JavaScript Promises

Creating Promises

Wrap async operations
const delay = (ms) => new Promise((resolve) => {
    setTimeout(() => resolve(`waited ${ms}ms`), ms);
});

const fetchData = (url) => new Promise((resolve, reject) => {
    const xhr = new XMLHttpRequest();
    xhr.open("GET", url);
    xhr.onload = () => resolve(xhr.responseText);
    xhr.onerror = () => reject(new Error(`Failed to fetch ${url}`));
    xhr.send();
});

A Promise is a container for a future value. resolve signals success, reject signals failure. The executor function runs immediately.

Consuming Promises

then, catch, finally
delay(1000)
    .then(msg => {
        console.log(msg);      // "waited 1000ms"
        return "next value";
    })
    .then(val => console.log(val))  // "next value"
    .catch(err => console.error(err))
    .finally(() => console.log("done"));

.then() chains transformations. Each .then() returns a new Promise, enabling chaining. .catch() handles any error in the chain. .finally() runs regardless of success or failure.

Promise Combinators

Coordinate multiple promises
const urls = [
    "https://api.example.com/hosts",
    "https://api.example.com/ports",
    "https://api.example.com/vlans",
];

// Promise.all — wait for ALL, fail on first error
const results = await Promise.all(urls.map(u => fetch(u)));
// All succeeded — results is an array of responses

// Promise.allSettled — wait for ALL, never reject
const outcomes = await Promise.allSettled(urls.map(u => fetch(u)));
outcomes.forEach(({ status, value, reason }) => {
    if (status === "fulfilled") console.log("OK:", value.status);
    else console.error("FAIL:", reason);
});

// Promise.race — first to settle (resolve OR reject)
const fastest = await Promise.race([
    fetch("https://api1.example.com/data"),
    fetch("https://api2.example.com/data"),
]);

// Promise.any — first to RESOLVE (ignores rejections)
const first = await Promise.any([
    fetch("https://primary.example.com"),
    fetch("https://fallback.example.com"),
]);

Promise.all fails fast on the first rejection. Promise.allSettled gives you the result of every promise regardless. Choose based on whether partial failure is acceptable.

Error Handling

Rejection propagates through the chain
fetch("/api/hosts")
    .then(res => {
        if (!res.ok) throw new Error(`HTTP ${res.status}`);
        return res.json();
    })
    .then(data => processData(data))
    .catch(err => {
        // catches network errors, HTTP errors, and processData errors
        console.error("Pipeline failed:", err.message);
    });

A .catch() at the end of a chain handles errors from any step above it. Unhandled promise rejections used to be silent — modern Node.js and browsers treat them as crashes.
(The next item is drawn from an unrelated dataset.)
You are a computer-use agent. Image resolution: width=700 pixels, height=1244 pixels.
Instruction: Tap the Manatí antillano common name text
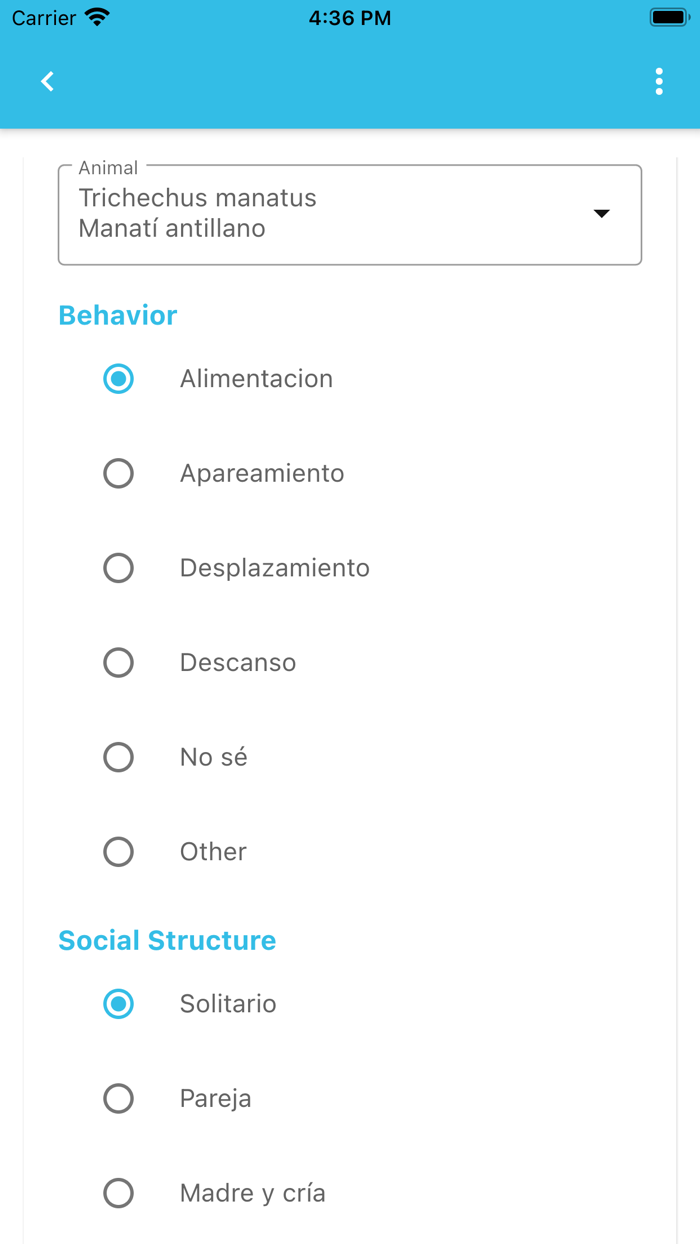click(172, 228)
Creating Resolved/Rejected Promises

Static factory methods
// Already resolved
const cached = Promise.resolve({ name: "sw01", ip: "10.50.1.10" });

// Already rejected
const failed = Promise.reject(new Error("not implemented"));

// Useful for consistent return types
function getHost(name) {
    const cache = hosts.get(name);
    if (cache) return Promise.resolve(cache);
    return fetchHost(name);  // returns a Promise
}

Promise.resolve and Promise.reject wrap synchronous values in a Promise. This lets you return a consistent type from functions that may or may not need async work.